There is also a fascinating display at the Historical Society of Kent County on this year’s Legacy Day theme – “The Integration Experience in Kent County Schools.” This exhibit is the culmination of a year-long research project in which photos, artifacts, documents, and interviews of contemporaneous participants were gathered. The end result tells the history of school integration in Kent County. The exhibit can be seen at the society’s headquarters in the Bordley Center at the corner of High and Cross streets. The Bordley center will be open during Legacy Day. The window displays alone are worth browsing but be sure to duck inside to see the rest and get a copy of the booklet. After August the exhibit will move to Sumner Hall where it will join the current exhibit there of portraits by artist Shayne Davidson of African American soldiers in the American Civil War.
While the policy of integrated schools was laid down by the Supreme Court’s 1954 “Brown v. Board of Education” decision, Kent County was late to respond to the court’s directive. It was not until 1963 that the first African-American student – Patricia Bryant, daughter of a minister – graduated from Chestertown High School (CHS).

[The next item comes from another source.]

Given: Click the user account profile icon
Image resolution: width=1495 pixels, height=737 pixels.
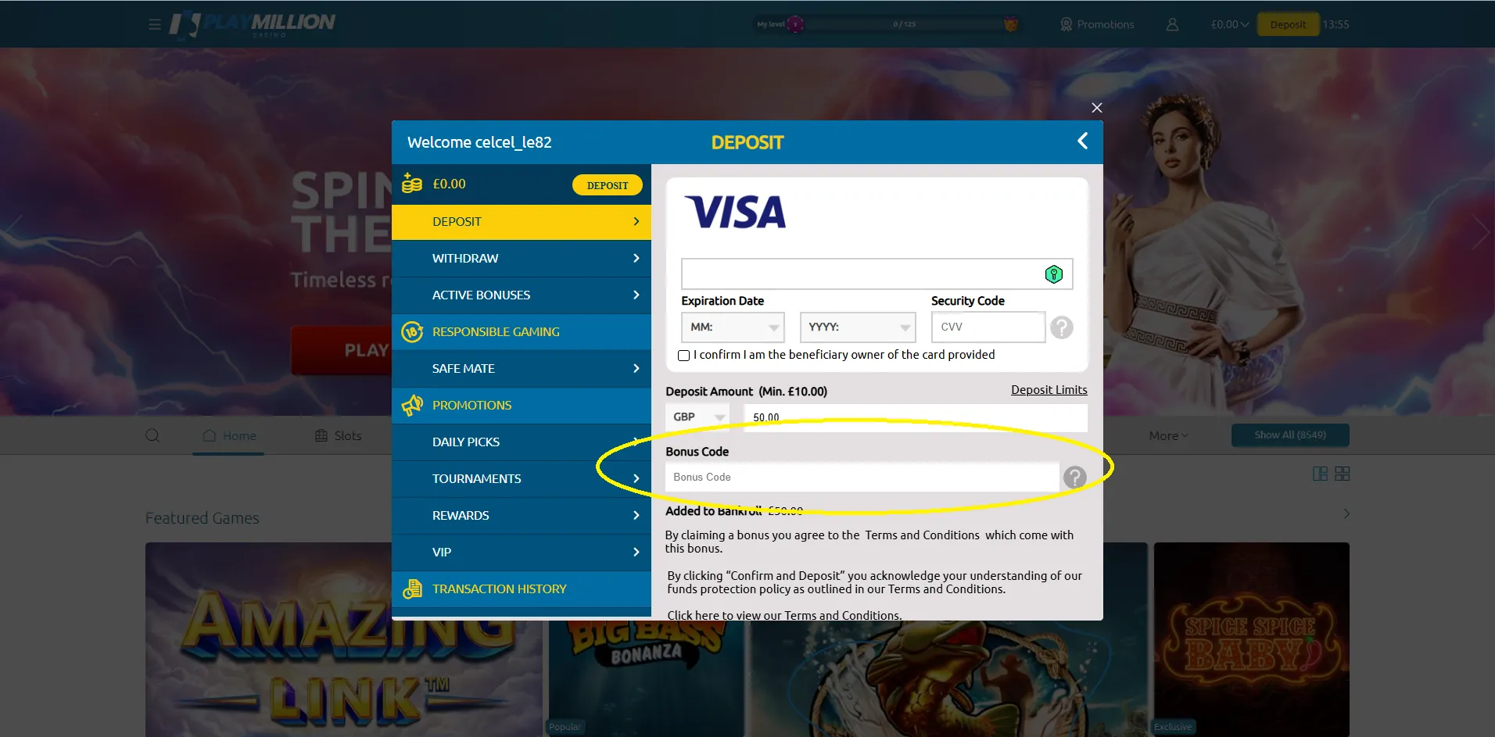Looking at the screenshot, I should (1172, 24).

This lone integration “pioneer” spent her senior year as the only black student at the previously all-white Chestertown High School. Beginning with that first student, the tide of history was inexorable and over the next four years, more than 100 black students volunteered (or were encouraged by their parents) to attend white schools in the county. Then in 1967, the schools were finally fully integrated – one of the last systems in the country to do so. In September of that year, 1,068 black students joined 2,568 white students on the first day of school. Segregation, at long last, had ended.

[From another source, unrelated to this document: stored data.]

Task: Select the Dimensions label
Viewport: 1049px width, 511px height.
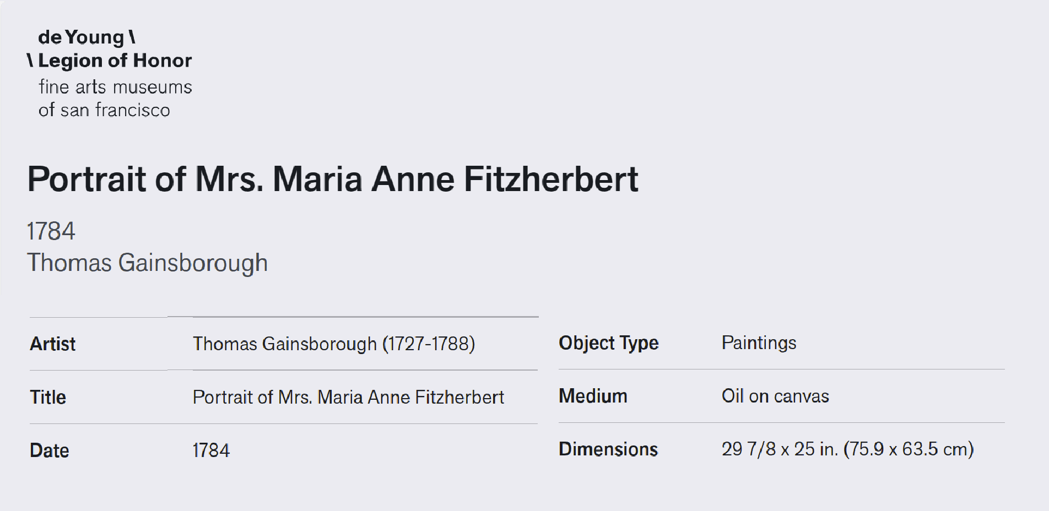Action: 608,449
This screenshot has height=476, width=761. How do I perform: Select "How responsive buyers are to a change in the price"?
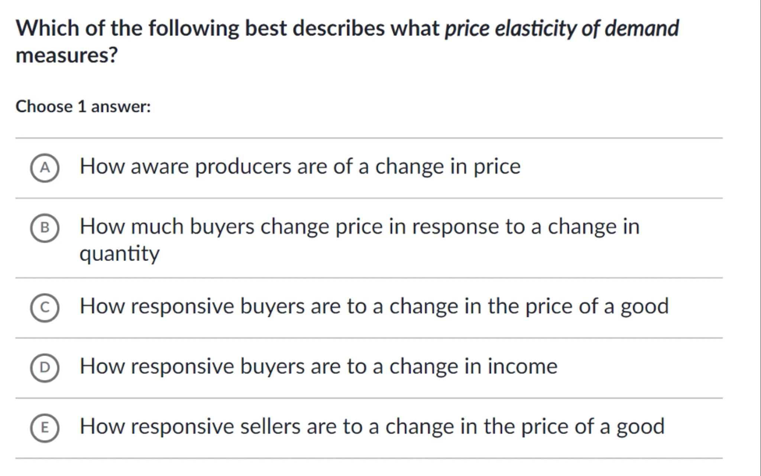coord(374,306)
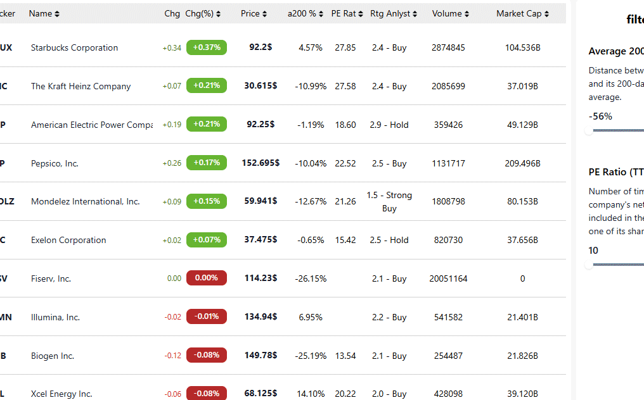Select The Kraft Heinz Company row
The image size is (644, 400).
tap(81, 87)
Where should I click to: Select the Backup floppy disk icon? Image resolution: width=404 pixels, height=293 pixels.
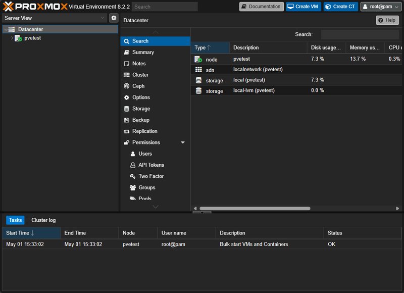tap(127, 120)
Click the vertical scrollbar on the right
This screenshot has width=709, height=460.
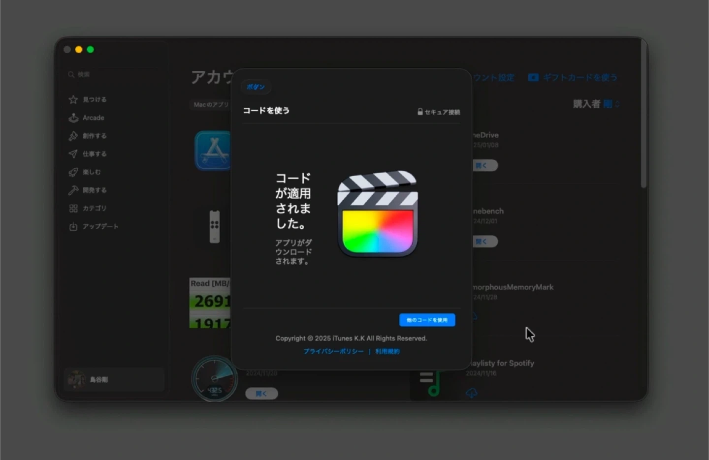(643, 114)
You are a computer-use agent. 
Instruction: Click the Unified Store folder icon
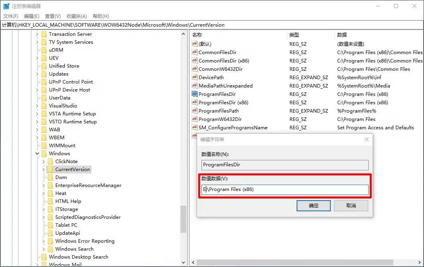[44, 66]
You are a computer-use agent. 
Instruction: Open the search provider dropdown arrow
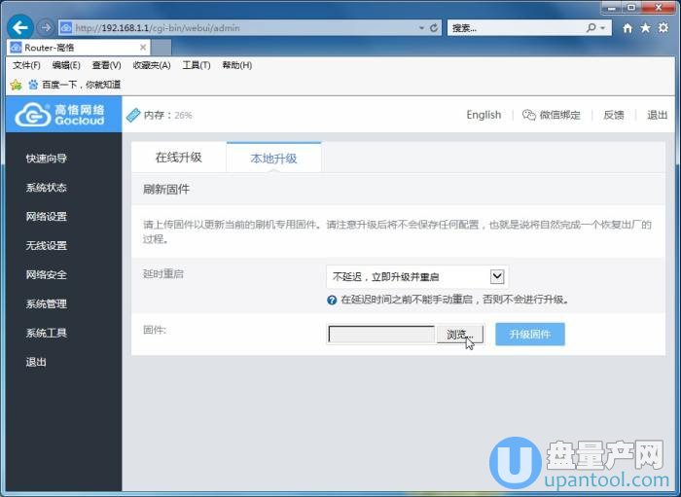(x=604, y=28)
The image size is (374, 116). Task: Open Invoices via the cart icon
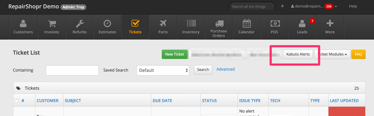tap(52, 23)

The Legacy Day committee interviewed 23 of the students who took part in the integration experience, and the results are on view in the Historical Society exhibit. Not all who were contacted were willing to discuss this period of their life. Bryant, the first integration volunteer pioneer in 1963, declined to comment. The Historical Society has compiled a booklet summarizing the memories of the students who pioneered the experience. As the booklet notes, “The first experience of integration was more challenging and memorable for African American students than for most white students. This was particularly true for the pioneers, who were leaving behind familiar teachers and life-long friends for an unfamiliar environment where they were often the only black student in a class or perhaps one of two or three. Their experiences varied widely, but they all had stories to tell. “
One of them was Michelle Towson, who switched from Garnet Elementary School to Chestertown Elementary School (CES) in 1964 when she was in fourth grade. She credited her new teacher, Jean Tulip, with making the transition easier by greeting her with a hug on her first day of class. When Towson complained to Tulip about some of the other students calling her by racial epithets, the teacher used it as an opportunity to teach the class how wrong it was to talk about someone because of their race. Also, Towson recalled one of her white classmates, Nancy Chauvnet Bennington, asking her to walk home with her to Kingstown – resulting in a shocked look from Nancy’s mother as they entered her house. Towson, along with a fellow white student, Cheryl Hoppes, are the Grand Marshals of this year’s parade, Both were among the students in the first integrated classes in Kent County.
Others also had challenging experiences. Bobbie Brown and Judy Cann integrated a fourth-grade class at Chestertown Elementary in 1965, and both were subjected to racial insults not only by fellow students but by their teacher, whose name Brown did not reveal. On one occasion, Brown said, she told him she might have to “put a ring in your nose and send you back to Africa.”
Byron Johnson and Kenneth Walley, who were integration pioneers at CES, found a way to gain friends – and a degree of respect – through sports. Johnson, in sixth grade, became the first black member of the Rotary Little League baseball team, while fifth-grader Walley found that all his classmates wanted him on their teams because he was good at all sports.
After 1967, black students in the county schools were no longer lonely pioneers. In addition to black classmates, they had a number of black teachers.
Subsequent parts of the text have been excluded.